Our Southern Roots

Wisconsin Proposes Bill to Eliminate Minimum Hunting Age

New bill proposal raises questions of how old someone needs to be to safely carry a gun in the woods.

The Wisconsin State Assembly has plans to take up a bill proposal this week that will eliminate the hunting age restriction.

State Republicans proposed the bill, which is scheduled for a vote on Thursday. If it passes the Assembly, it will then go to the state Senate for approval.

Currently, a person must be at least of 12 years old to purchase a hunting license and hunt with a firearm. Mentored hunts are the only exception, in which hunters can be as young as 10.

The bill would do away with the age restriction for mentored hunts. Additionally it would eliminate the regulation that people have only one firearm between them.

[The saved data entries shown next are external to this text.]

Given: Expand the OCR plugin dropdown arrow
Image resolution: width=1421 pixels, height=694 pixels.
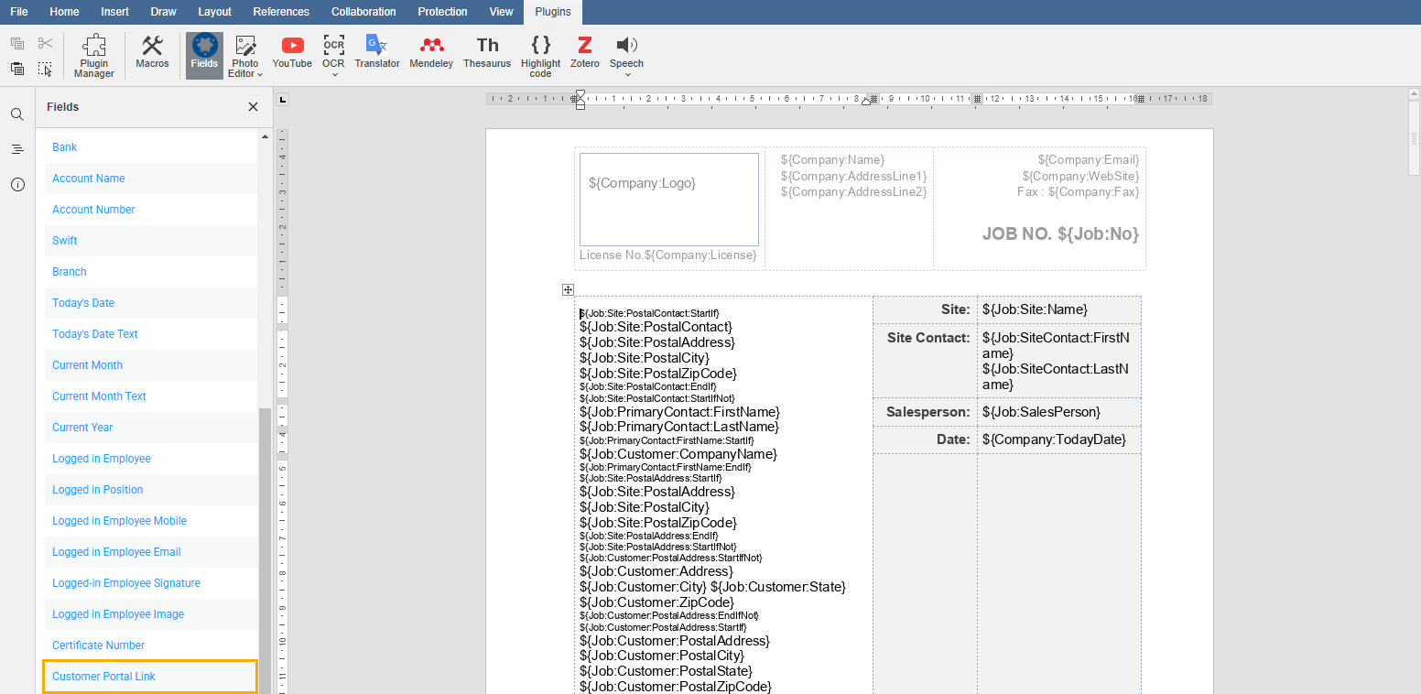Looking at the screenshot, I should click(x=334, y=75).
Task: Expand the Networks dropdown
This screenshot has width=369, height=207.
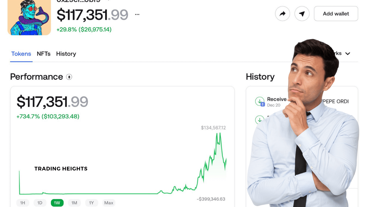Action: point(347,53)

A couple years ago, when the state was reviewing the mentored hunt proposal, Rep. Joel Kleefisch promoted the bill as a way to help get more hunters interested at an early age.

"I do believe in getting more Wisconsin young people into the woods to have the experience of what it's like to harvest something and bring it to your own dinner table," Kleefisch said at the time. "That's an incredibly satisfying feeling. Any time that the TV's turned off and you're out exercising in the woods is great."

Forty other states already empower parents to decide at what age their children are ready to carry a gun or a bow when hunting with a parent or guardian.